→ **Data for this task**

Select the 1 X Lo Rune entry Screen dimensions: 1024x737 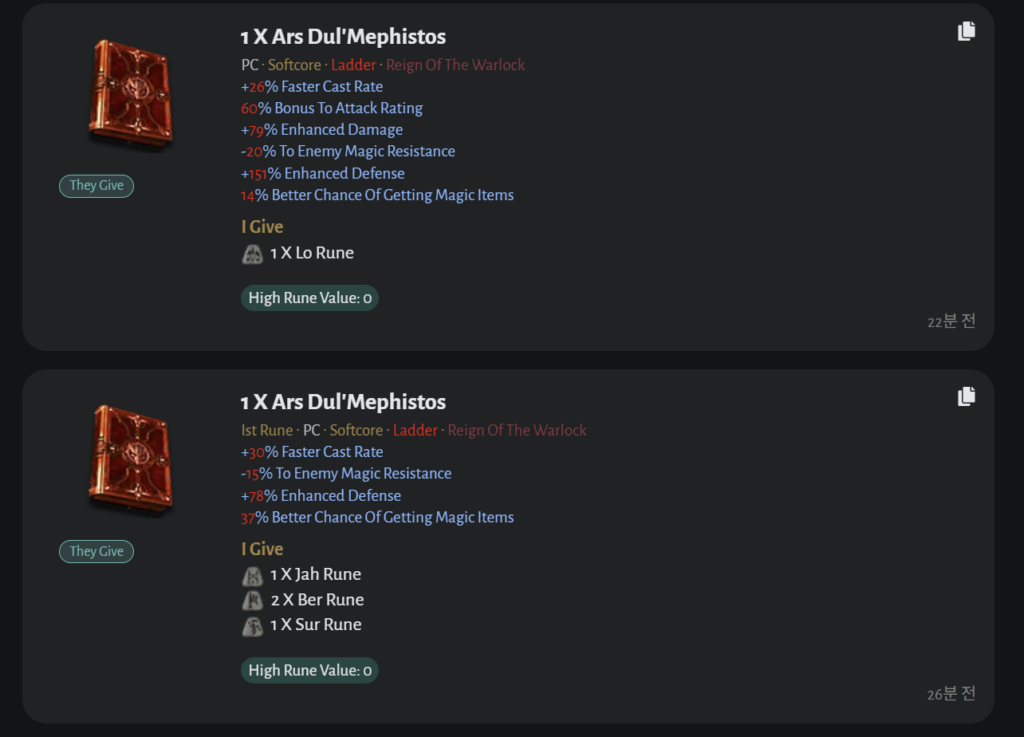click(x=311, y=253)
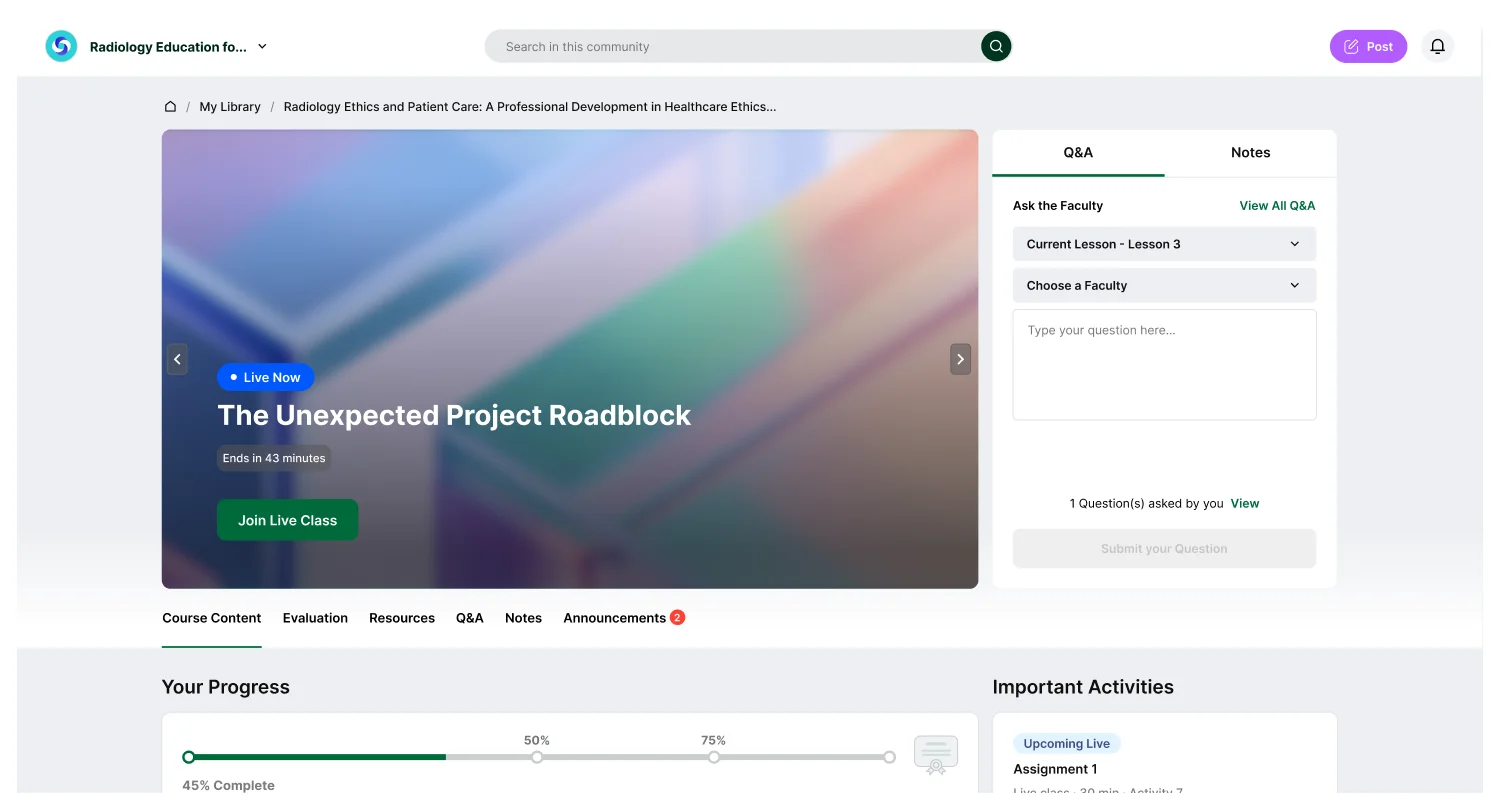Click the search magnifier icon

[x=995, y=46]
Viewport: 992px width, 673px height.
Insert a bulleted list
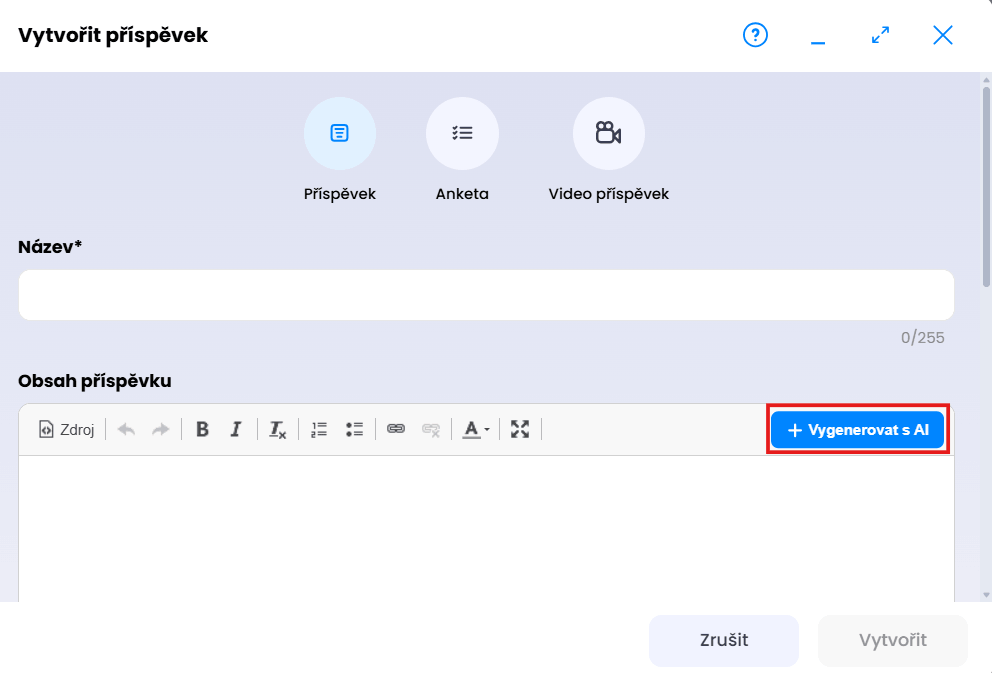[354, 430]
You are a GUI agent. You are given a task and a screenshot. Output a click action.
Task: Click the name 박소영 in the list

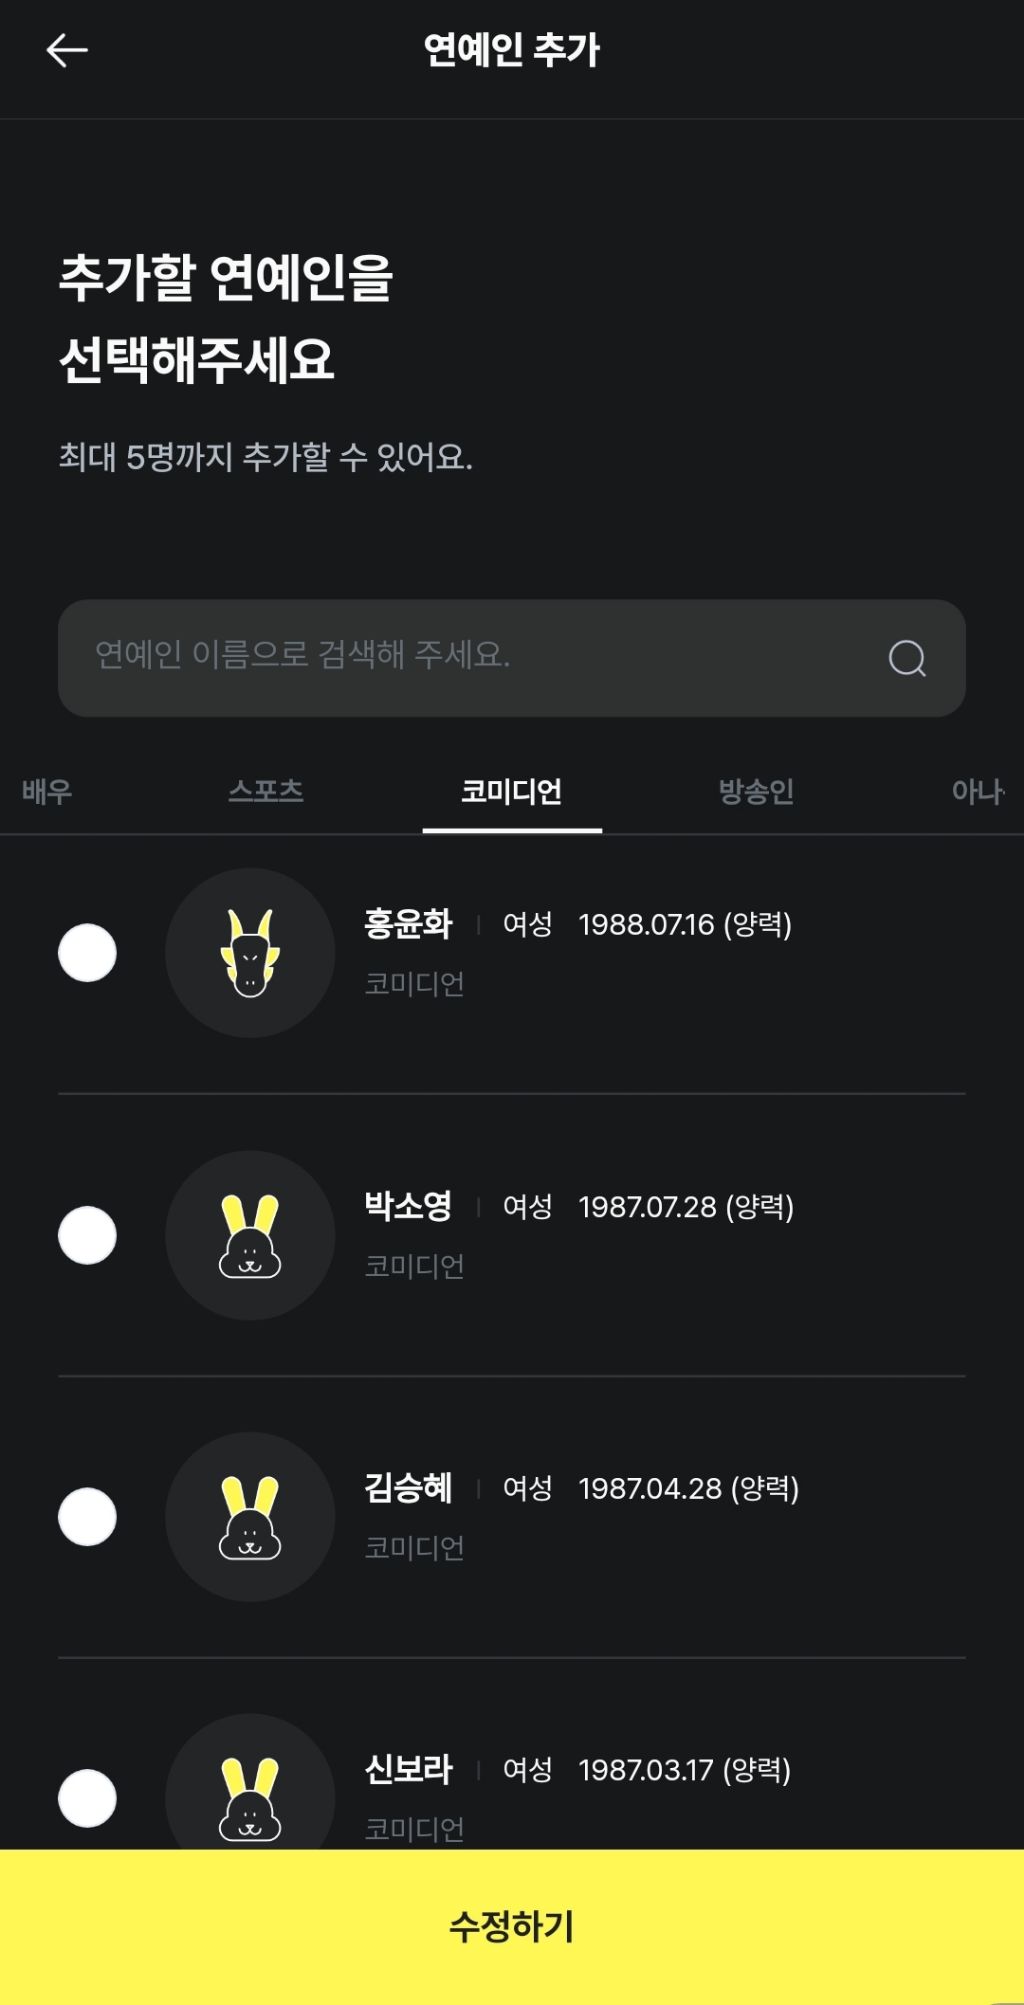(x=408, y=1206)
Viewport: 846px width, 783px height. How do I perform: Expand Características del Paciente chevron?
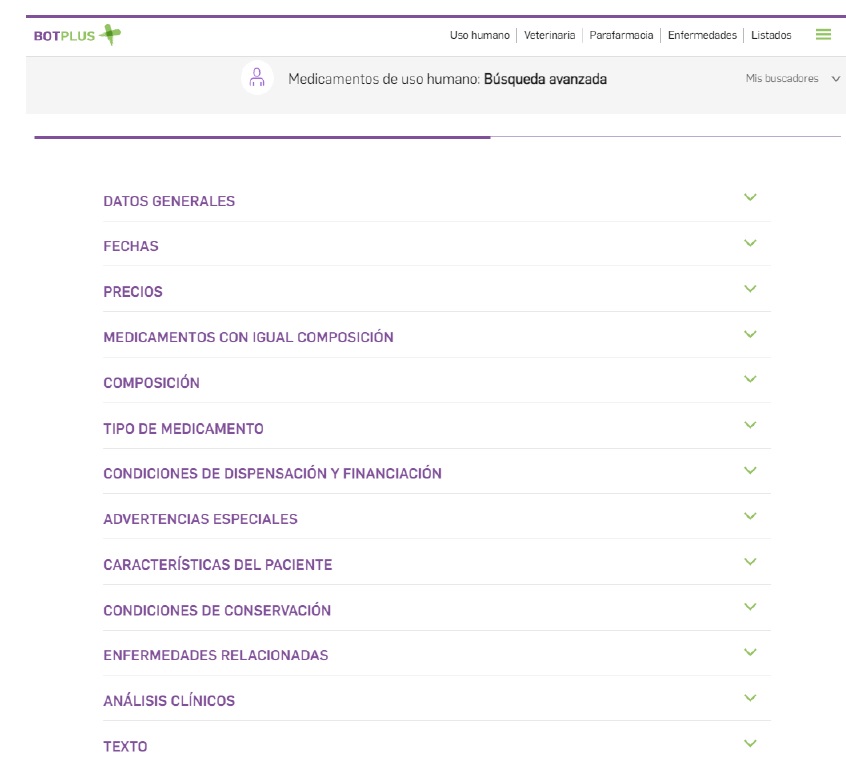(x=750, y=562)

→ **Work task**
Going from the line with "You are a GUI" to the last line of the listing, write out each line exactly and nothing else. Leave out all pictures.

→ **Answer box**
You are a GUI agent. You are given a task and a screenshot. Output a click action.
Task: Click the name 박소영 in the list

(x=408, y=1206)
Viewport: 846px width, 783px height. How do I perform: Expand Características del Paciente chevron?
(x=750, y=562)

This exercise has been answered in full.